There are things about Hollywood’s version of love that set us up for disappointment.  The image of finding your soul mate, completing each other’s sentences and walking off into the sunset is missing the reality of the little irritations that go along with sharing a life together, much less the gaping wounds that two people can inflict on one another.

And yet, I don’t think Hollywood was the original author of this image of perfect love.  It began in the Garden of Eden, when God say that it wasn't good for man to be alone, and he made a helper that was "just right for him"(Gen. 2:18b, NLT).   When Adam saw his specially created just right for him bride, he exclaimed, 
“At last! This one is bone of my bone, flesh of my flesh!  She will be called woman, because she was taken from man” (Gen. 2:23, NLT).
This must be the model from which the on-line dating services try so hard to imitate…the original definition of “Soul Mate.”

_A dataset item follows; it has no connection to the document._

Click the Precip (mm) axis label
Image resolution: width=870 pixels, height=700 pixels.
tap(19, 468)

So, we have the template, we have the ideal in our heads, and we yearn for it, write songs about it, and when something goes wrong in a relationship we thought was so right, we lament, “I guess s/he wasn't THE ONE.”

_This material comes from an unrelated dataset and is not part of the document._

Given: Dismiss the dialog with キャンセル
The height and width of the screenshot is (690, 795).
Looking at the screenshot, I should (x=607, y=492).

We know the reason.  The Garden of Eden is no more, as dirty thing called SIN entered the picture, and thus we have need for a Savior. 

But we don’t like to admit our need.  In our American glorification of independence and autonomy, we like to think we can make it alone. There are songs about that too.  Think Simon and Garfunkel, “I am a Rock, I am an Island.”   After being hurt, we shore up our defenses and declare ourselves sufficient unto ourselves.

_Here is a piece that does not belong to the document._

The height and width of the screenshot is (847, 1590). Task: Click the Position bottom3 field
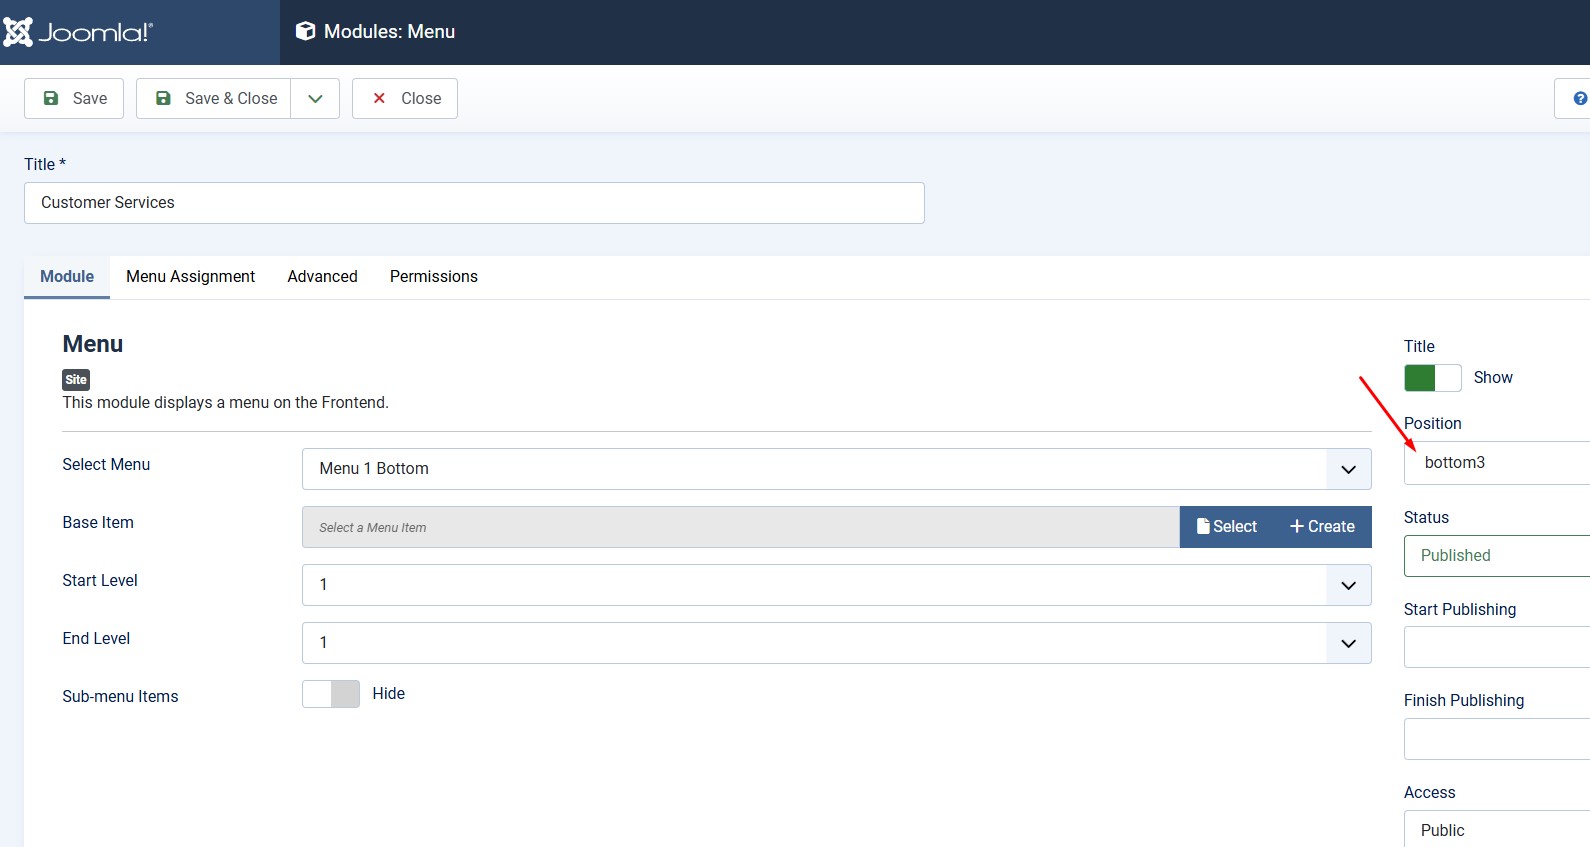coord(1496,463)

Now what does God think of this?  My question for the week was “What do you imagine is the expression on God’s face when He looks at you?” I like to think that He looks at me with loving longing, yearning for me to come to Him for completion.

Because He is the one who completes me.  He has no desperate need for me, just love. And though he provided me with one who is “just right for me,” He is the one who mends those riffs between man and woman, filling in the empty spaces left when the puzzle pieces of two lives don’t exactly fit.


And so I look to Him.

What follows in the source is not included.